Multi-generational homes are the preferred choice for Gen-Xers and older millennials, according to the National Association of Realtors’ (NAR’s) 2019 Home Buyer and Seller Generational Trends study. However, the reasons they prefer to buy these homes are different.
The study found that while Gen Xers prefer to buy a multi-generational home because their adult children are moving in with them or never left home, older millennials who bought these homes were likely to do so to take care of their aging parents.
“The high cost of rent and lack of affordable housing inventory is sending adult children back to their parents’ home either out of necessity or an attempt to save money,” said Lawrence Yun, Chief Economist at NAR. “While these multi-generational homes may not be what a majority of Americans expect out of homeownership, this method allows younger potential buyers the opportunity to gain their financial footing and transition into homeownership.”
For the first time, the study also divided the millennial generation into older millennials and younger ones due to the disparity in their homebuying habits. While millennials as a whole continued to form the largest group of homebuyers of any generation at 37 percent of all buyers, younger millennials accounted for 11 percent of all buyers while older ones represented 26 percent of all homebuyers.
It indicated that younger millennials accounted for a larger buying share than the silent generation which stood at 7 percent of all buyers. Among millennial homebuyers, the study indicated that older millennials “have a median household income of $101,200 and purchase homes with a median price of $274,000, comparable to Gen Xers ($111,100 income, $277,800 median home price) and younger boomers ($102,300, $251,100 respectively).”
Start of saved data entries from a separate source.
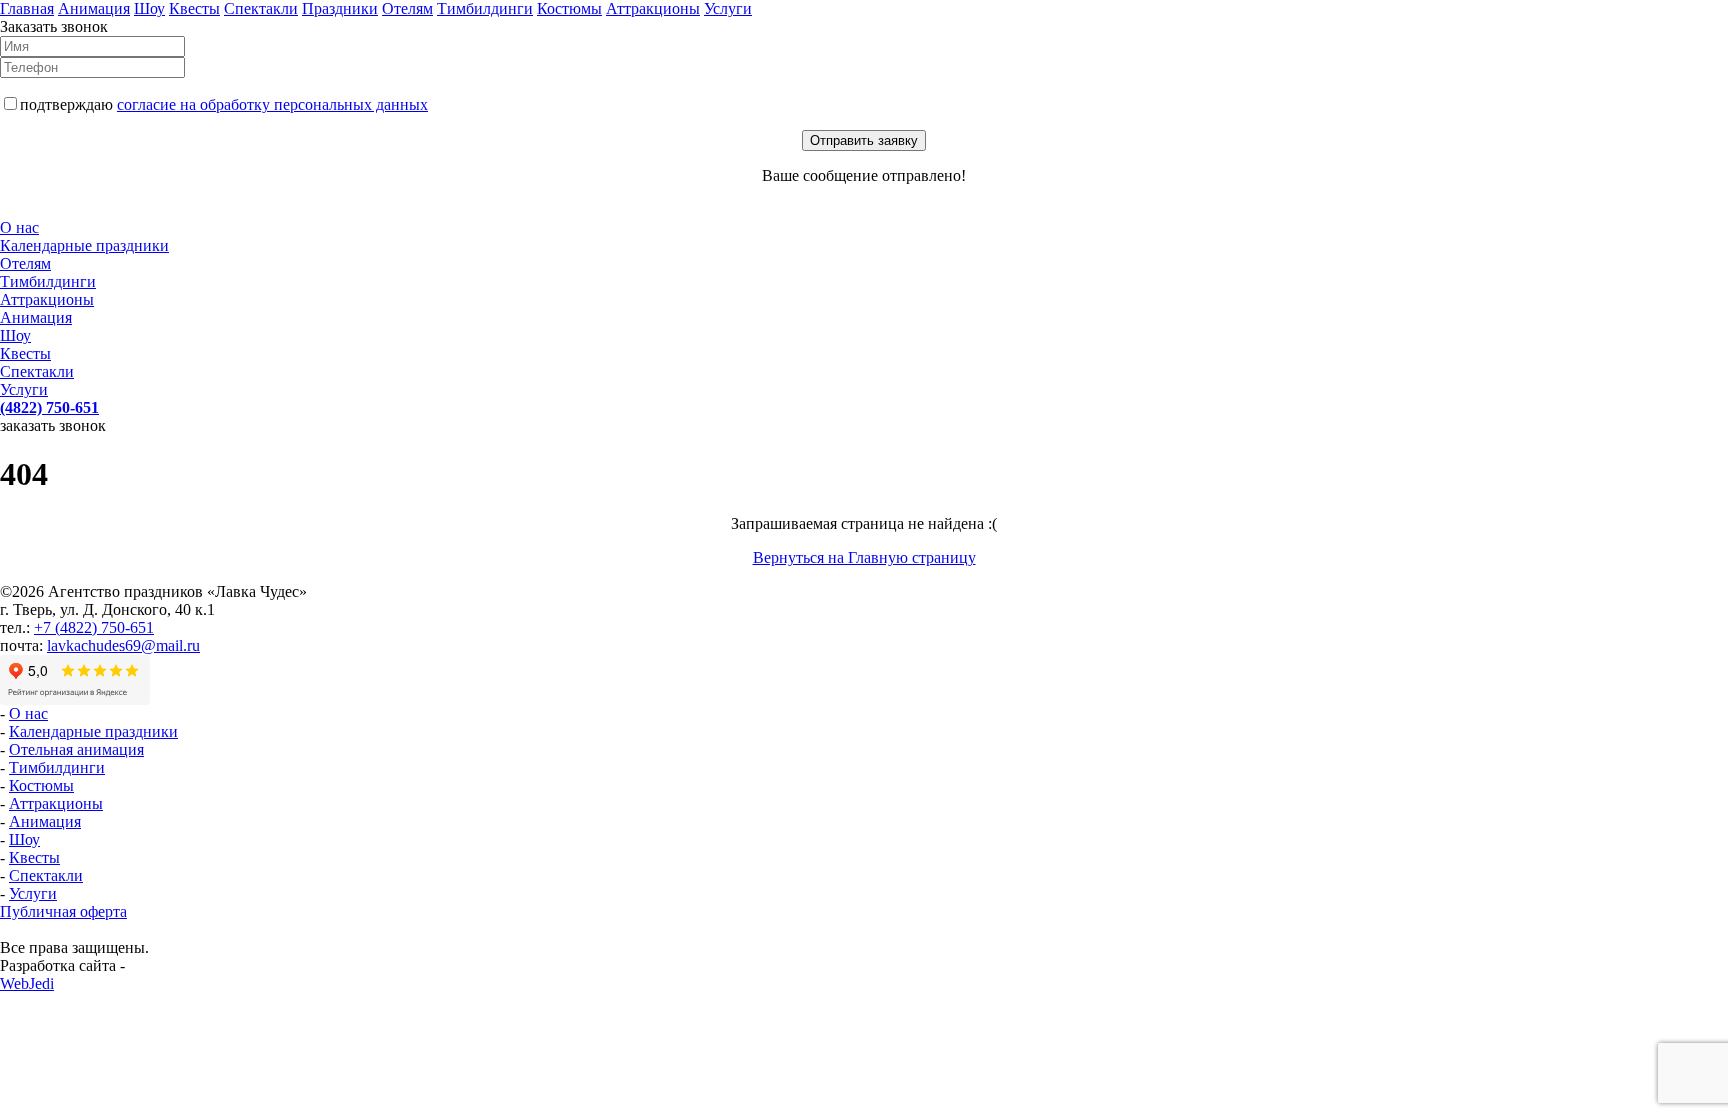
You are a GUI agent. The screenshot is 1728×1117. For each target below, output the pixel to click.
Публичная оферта (63, 911)
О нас (19, 227)
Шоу (149, 8)
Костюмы (569, 8)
According to Yun, “Older millennials are now entering the prime earning stages of their careers, and the size and costs of homes they purchase reflect this. Their choices are falling more in line with their Gen X and boomer counterparts.”
On the other hand, younger millennials whose median income stood at around $71,000 were purchasing the least expensive and smallest homes due to the challenges of affordability.
When it came to downsizing, the study revealed that this wasn’t common among any of the generations at present. It indicated that sellers over the age of 54 only downsized by a median of 100 to 200 square feet as Gen Xers and boomers who might be interested in downsizing facing the challenges of smaller inventory. These sellers could also “have been impeded by the increase in multi-generational living these generations are reporting to accommodate the needs of adult children and aging parents.”